Provided passage
** begin **

A change and co-incidence of time

There are two temporal co-incidences this Holy Week which perhaps can help us in our spiritual life… First of all, the clocks go forward from 1:00am GMT to 2:00am BST on Easter Sunday Morning. This means that, unusually, the whole of the Easter Triduum takes place before summer time starts; as a result we are able to start the Easter Vigil a little earlier than usual, at 7:30pm on Saturday 26 March. Especially if you haven’t been accustomed to the Easter Vigil, why not take advantage of the earlier start and experience this highlight of the Church’s whole year? We take the liturgical passage from the darkness of sin to the light of the resurrection through procession, song, scriptures and sacrament. Truly the death and resurrection of Christ mean that we have moved from one time to another, from one era to another.

The second co-incidence is that Good Friday falls on 25 March; which in other years is the Solemnity of the Annunciation of the Lord – that is, the day that the angel Gabriel appeared to the Blessed Virgin Mary and the Son of God took flesh in her womb. The fact that Christ’s incarnation and his death fall on one and the same day shows us what it was Christ come among us to do: to bear our sins on the cross, and to give us hope by rising from the dead. We won’t miss out the Annunciation entirely this year: it will be celebrated on Monday 4 April, once the Octave of Easter is over.

Holy Week and Easter

Principal celebrations during Holy Week and Easter Week will be:

Palm Sunday, 20 March: Masses at 10:00am (with procession) and 6:30pm.

Holy Thursday, 24 March: Mass of the Lord’s Supper at 7:00pm followed by watching, concluding with Compline at 11:50pm.

Good Friday, 25 March: Tenebrae (Office of Readings and Lauds) at 10:00am, followed by Confessions; Solemn Commemoration of the Lord’s Passion at 3:00pm.

Holy Saturday, 26 March: Tenebrae at 10:00am, followed by Confessions; Easter Vigil and First Mass of Easter at 7:30pm.

Easter Sunday, 27 March: Mass at 10:00am BSTPlease note that the clocks go forward one hour on the morning of Easter Sunday; and also that there is no evening Mass on Easter Sunday.

Easter Monday, 6 April – Easter Saturday,11 April: Lauds at 8:45am (except Monday), Mass at 9:15am, Vespers 6:15pm.

Full details of the celebrations at St Cuthbert’s during Holy Week and Easter are available on our website at www.stcuthberts-durham.org.uk/holyweek and cards with this information are available at the back of church.

Please sign up on the list in the narthex if you can welcome, usher, read or minister Holy Communion during the Triduum and Easter morning. Please respond generously.

Blessed is he who comes in the name of the Lord

The first part of the Sanctus has not always been followed by ‘Benedictus qui venit…’ as it is today. Its history is not entirely clear. At one time, the whole of the Sanctus included part of Ezekiel 3.12: ‘Blessed be the glory of the Lord from his place’ (KJV; for those interested, the Vulgate reads, ‘magnae benedicta gloria Domini de loco suo’). One conjecture how and why this sentence (Matthew 21.9) came to replace Ezekiel’s words is that it began to be used one Easter, and it just stuck. (See Bryan Spinks, The Sanctus in the Eucharistic Prayer.)

** end **

Entries supplied
** begin **

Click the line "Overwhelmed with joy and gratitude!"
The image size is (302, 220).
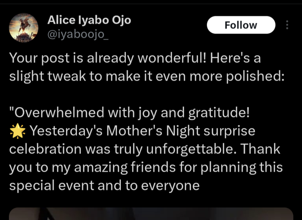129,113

** end **
** begin **

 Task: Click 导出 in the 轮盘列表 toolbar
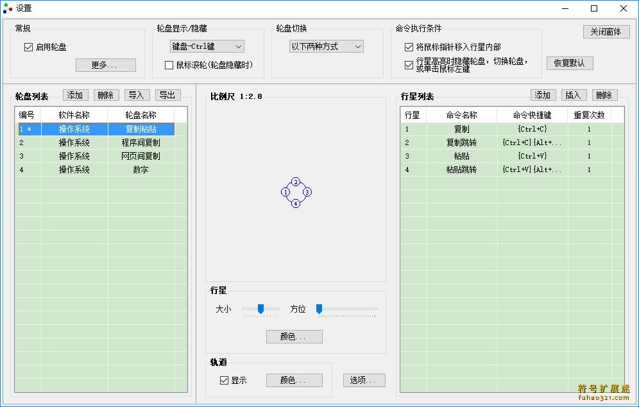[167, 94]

** end **

Given instruction 1
Return the part of the parish bulletin starting at "Easter Sunday, 27" and ending at "back of church.", copied word for word.
Given instruction 2
Collect every line in the entries that contains the word "Click".

Final result 1
Easter Sunday, 27 March: Mass at 10:00am BSTPlease note that the clocks go forward one hour on the morning of Easter Sunday; and also that there is no evening Mass on Easter Sunday.

Easter Monday, 6 April – Easter Saturday,11 April: Lauds at 8:45am (except Monday), Mass at 9:15am, Vespers 6:15pm.

Full details of the celebrations at St Cuthbert’s during Holy Week and Easter are available on our website at www.stcuthberts-durham.org.uk/holyweek and cards with this information are available at the back of church.

Final result 2
Click the line "Overwhelmed with joy and gratitude!"
 Task: Click 导出 in the 轮盘列表 toolbar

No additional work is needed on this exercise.